■ **Assignment**
Every entry should be returned unchanged, with the pictures omitted.

■ **Data records**
== Segment start ==
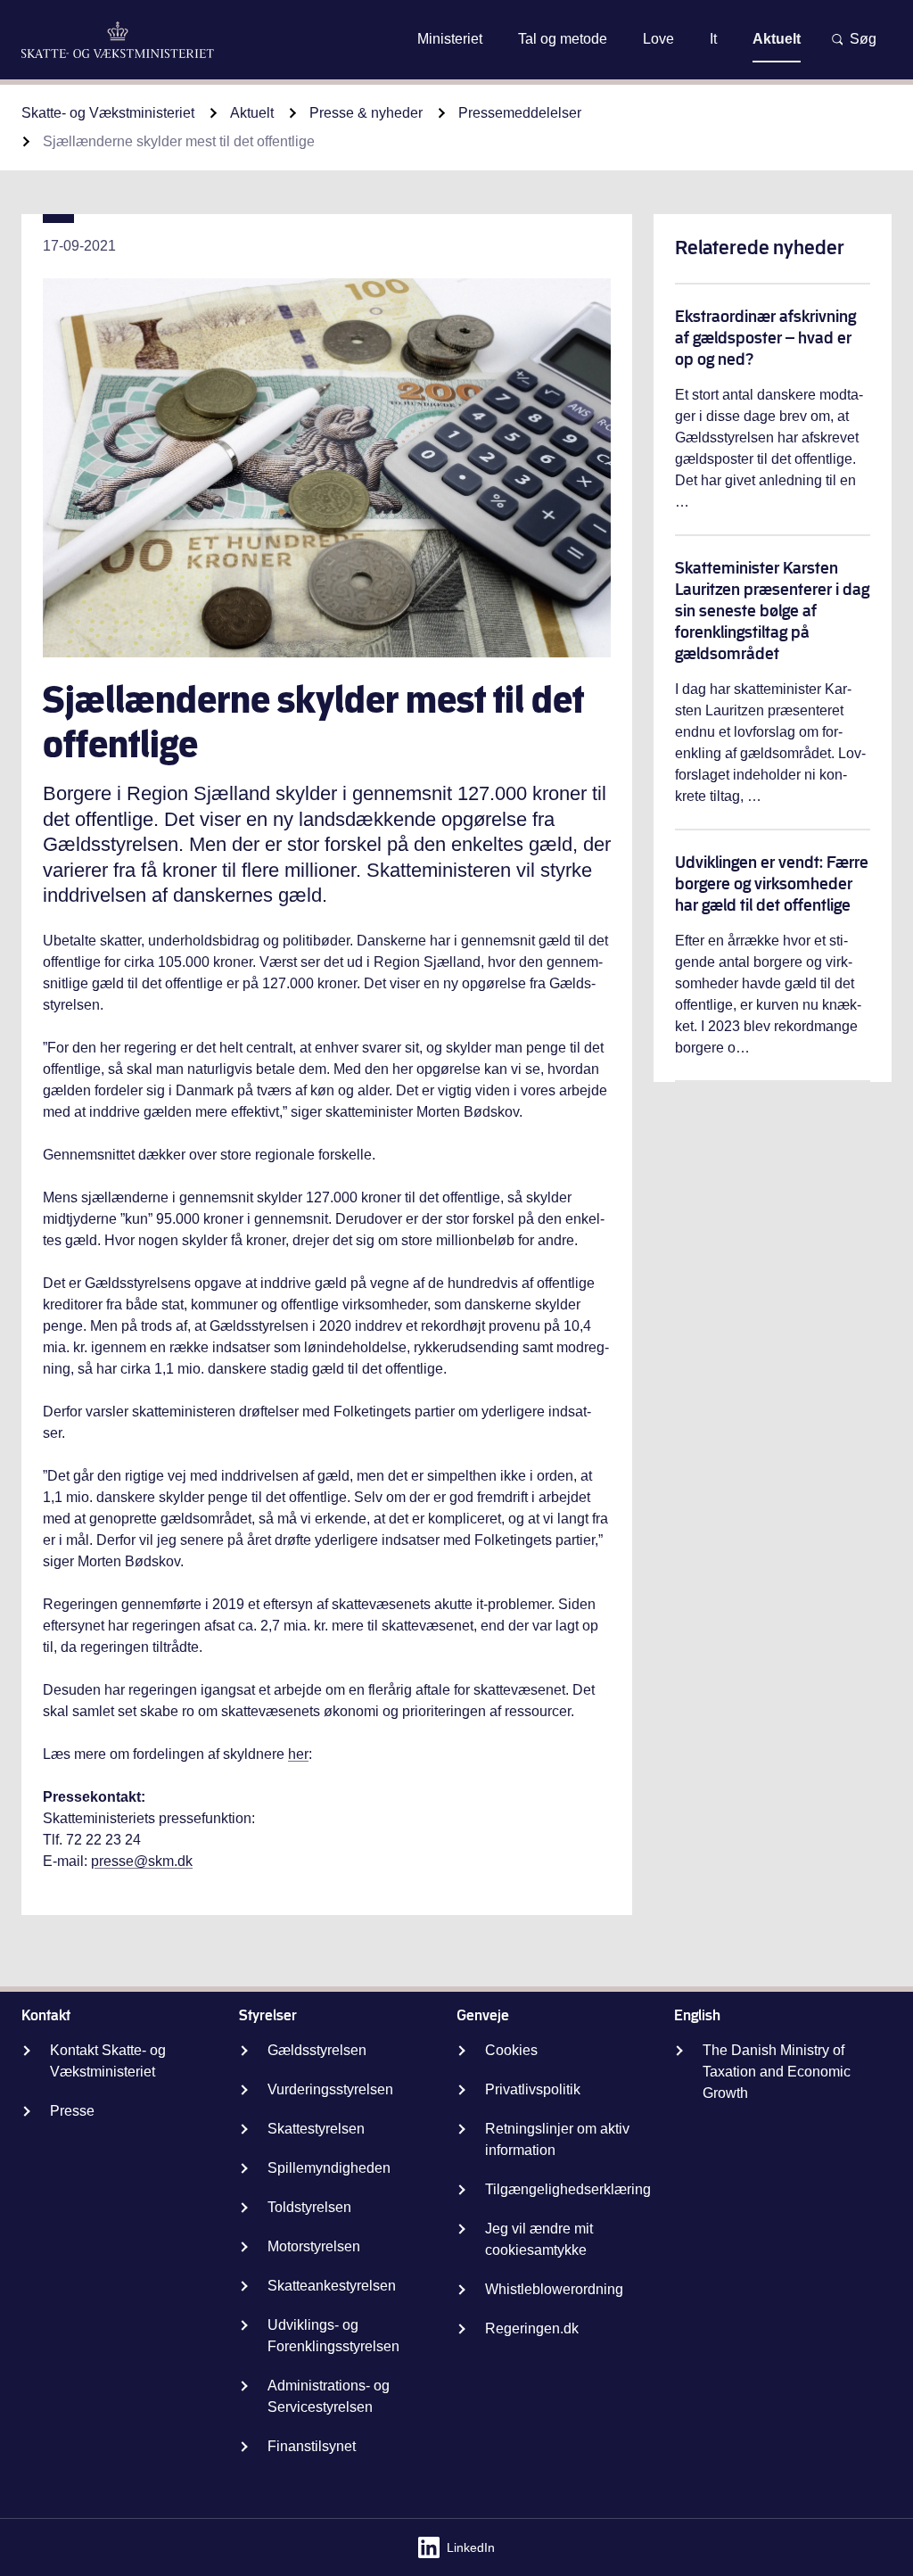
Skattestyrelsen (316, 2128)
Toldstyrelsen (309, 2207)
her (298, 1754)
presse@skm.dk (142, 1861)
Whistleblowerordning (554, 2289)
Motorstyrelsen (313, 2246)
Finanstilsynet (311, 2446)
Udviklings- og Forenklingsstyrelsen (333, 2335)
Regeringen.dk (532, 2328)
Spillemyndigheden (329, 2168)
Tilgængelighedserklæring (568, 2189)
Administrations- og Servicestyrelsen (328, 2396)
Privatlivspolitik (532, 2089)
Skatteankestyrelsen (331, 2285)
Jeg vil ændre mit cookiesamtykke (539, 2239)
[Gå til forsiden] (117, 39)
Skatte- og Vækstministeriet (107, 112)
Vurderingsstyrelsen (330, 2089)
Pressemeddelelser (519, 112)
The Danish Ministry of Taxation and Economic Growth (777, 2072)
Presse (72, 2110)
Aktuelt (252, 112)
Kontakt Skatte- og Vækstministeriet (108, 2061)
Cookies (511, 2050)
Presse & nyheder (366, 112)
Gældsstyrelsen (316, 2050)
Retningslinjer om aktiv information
== Segment end ==
■ **Response to the task**
Skattestyrelsen (316, 2128)
Toldstyrelsen (309, 2207)
her (298, 1754)
presse@skm.dk (142, 1861)
Whistleblowerordning (554, 2289)
Motorstyrelsen (313, 2246)
Finanstilsynet (311, 2446)
Udviklings- og Forenklingsstyrelsen (333, 2335)
Regeringen.dk (532, 2328)
Spillemyndigheden (329, 2168)
Tilgængelighedserklæring (568, 2189)
Administrations- og Servicestyrelsen (328, 2396)
Privatlivspolitik (532, 2089)
Skatteankestyrelsen (331, 2285)
Jeg vil ændre mit cookiesamtykke (539, 2239)
[Gå til forsiden] (117, 39)
Skatte- og Vækstministeriet (107, 112)
Vurderingsstyrelsen (330, 2089)
Pressemeddelelser (519, 112)
The Danish Ministry of Taxation and Economic Growth (777, 2072)
Presse (72, 2110)
Aktuelt (252, 112)
Kontakt Skatte- og Vækstministeriet (108, 2061)
Cookies (511, 2050)
Presse & nyheder (366, 112)
Gældsstyrelsen (316, 2050)
Retningslinjer om aktiv information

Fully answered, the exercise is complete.